Optional checking to ensure data doesn’t exceed specified ranges:

from zarrio.models import PackingConfig

packing = PackingConfig(
    enabled=True,
    bits=16,
    manual_ranges={"temperature": {"min": -50, "max": 50}},
    check_range_exceeded=True,
    range_exceeded_action="error"  # or "warn" or "ignore"
)

Usage Examples#

Functional API#

from zarrio import convert_to_zarr

# Basic packing
convert_to_zarr(
    "input.nc",
    "output.zarr",
    packing=True,
    packing_bits=16
)

# Packing with manual ranges
convert_to_zarr(
    "input.nc",
    "output.zarr",
    packing=True,
    packing_bits=16,
    packing_manual_ranges={
        "temperature": {"min": -50, "max": 50},
        "pressure": {"min": 90000, "max": 110000}
    }
)

# Packing with automatic range calculation
convert_to_zarr(
    "input.nc",
    "output.zarr",
    packing=True,
    packing_bits=16,
    packing_auto_buffer_factor=0.05
)

Class-Based API#

from zarrio import ZarrConverter
from zarrio.models import PackingConfig

# Programmatic configuration
packing_config = PackingConfig(
    enabled=True,
    bits=16,
    manual_ranges={
        "temperature": {"min": -50, "max": 50}
    }
)

converter = ZarrConverter(packing=packing_config)
converter.convert("input.nc", "output.zarr")

Command Line Interface#

# Basic packing
zarrio convert input.nc output.zarr --packing --packing-bits 16

# Packing with manual ranges
zarrio convert input.nc output.zarr --packing \\
    --packing-manual-ranges '{"temperature": {"min": -50, "max": 50}}'

# Packing with automatic range calculation
zarrio convert input.nc output.zarr --packing \\
    --packing-auto-buffer-factor 0.05

Configuration Files#

YAML:

# config.yaml
packing:
  enabled: true
  bits: 16
  manual_ranges:
    temperature:
      min: -50
      max: 50
    pressure:
      min: 90000
      max: 110000
  auto_buffer_factor: 0.05
  check_range_exceeded: true
  range_exceeded_action: warn

JSON:

{
  "packing": {
    "enabled": true,
    "bits": 16,
    "manual_ranges": {
      "temperature": {
        "min": -50,
        "max": 50
      }
    },
    "auto_buffer_factor": 0.05,
    "check_range_exceeded": true,
    "range_exceeded_action": "warn"
  }
}

Best Practices#

  1. Use Manual Ranges When Possible: If you know the valid range of your data, specify it manually for optimal packing.
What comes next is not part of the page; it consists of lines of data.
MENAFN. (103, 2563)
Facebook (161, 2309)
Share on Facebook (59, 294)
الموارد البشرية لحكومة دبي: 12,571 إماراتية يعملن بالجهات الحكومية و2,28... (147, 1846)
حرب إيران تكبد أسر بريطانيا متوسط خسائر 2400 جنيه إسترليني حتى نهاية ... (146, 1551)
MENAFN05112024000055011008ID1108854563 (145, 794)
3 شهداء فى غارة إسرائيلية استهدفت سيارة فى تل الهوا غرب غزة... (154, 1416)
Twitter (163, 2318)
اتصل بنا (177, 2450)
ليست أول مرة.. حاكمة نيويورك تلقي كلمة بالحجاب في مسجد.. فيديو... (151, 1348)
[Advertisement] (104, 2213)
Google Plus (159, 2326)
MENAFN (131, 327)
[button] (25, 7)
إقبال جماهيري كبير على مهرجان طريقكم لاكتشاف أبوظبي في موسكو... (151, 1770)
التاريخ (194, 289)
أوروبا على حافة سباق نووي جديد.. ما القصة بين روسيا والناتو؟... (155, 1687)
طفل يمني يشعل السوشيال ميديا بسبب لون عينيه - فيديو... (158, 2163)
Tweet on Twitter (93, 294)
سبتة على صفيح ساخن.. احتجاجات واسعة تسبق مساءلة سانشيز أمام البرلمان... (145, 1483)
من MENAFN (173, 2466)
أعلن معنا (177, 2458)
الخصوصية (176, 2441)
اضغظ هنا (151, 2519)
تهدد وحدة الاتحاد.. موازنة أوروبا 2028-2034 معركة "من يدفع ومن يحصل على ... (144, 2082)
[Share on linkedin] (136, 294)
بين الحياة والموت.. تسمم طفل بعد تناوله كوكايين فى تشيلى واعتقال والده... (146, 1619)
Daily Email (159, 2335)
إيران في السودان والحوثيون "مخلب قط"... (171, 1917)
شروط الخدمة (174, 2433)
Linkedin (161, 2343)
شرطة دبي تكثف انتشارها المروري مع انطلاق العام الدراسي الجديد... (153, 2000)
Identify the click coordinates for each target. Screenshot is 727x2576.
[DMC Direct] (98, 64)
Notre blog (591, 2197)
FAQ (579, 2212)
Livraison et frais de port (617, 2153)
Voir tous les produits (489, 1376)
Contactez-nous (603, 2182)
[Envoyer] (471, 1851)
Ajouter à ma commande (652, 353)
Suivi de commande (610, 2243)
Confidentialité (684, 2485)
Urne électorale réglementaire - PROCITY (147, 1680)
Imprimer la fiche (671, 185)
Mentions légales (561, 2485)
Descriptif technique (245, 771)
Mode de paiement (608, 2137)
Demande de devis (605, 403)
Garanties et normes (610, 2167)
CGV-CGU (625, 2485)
  2. Consider Data Distribution: For data with non-uniform distributions, manual ranges may provide better precision.

  3. Monitor Range Exceeded Warnings: Pay attention to warnings about data exceeding specified ranges.

  4. Choose Appropriate Bit Width: - 8 bits: High compression, lower precision - 16 bits: Good balance of compression and precision - 32 bits: Higher precision, lower compression

  5. Use Buffer for Automatic Ranges: When using automatic range calculation, add a buffer to account for future data.

  6. Validate Your Data: Use the range exceeded checking feature to catch data anomalies.

Warning System#

The enhanced packing system provides informative warnings in various scenarios:

  • When manual ranges override existing attributes

  • When automatically calculating ranges (with note about potential inaccuracy for region-based archives)

  • When data exceeds specified ranges

These warnings help ensure data integrity and inform users about potential issues.

Technical Details#

The packing implementation uses zarr’s FixedScaleOffset codec to perform the actual compression. The Packer class handles the computation of scale and offset parameters based on the configured ranges.

For region-based archives written over time, automatically calculated ranges may be inaccurate since they’re based only on the current region’s data. Manual ranges or attribute-based ranges are recommended for these scenarios.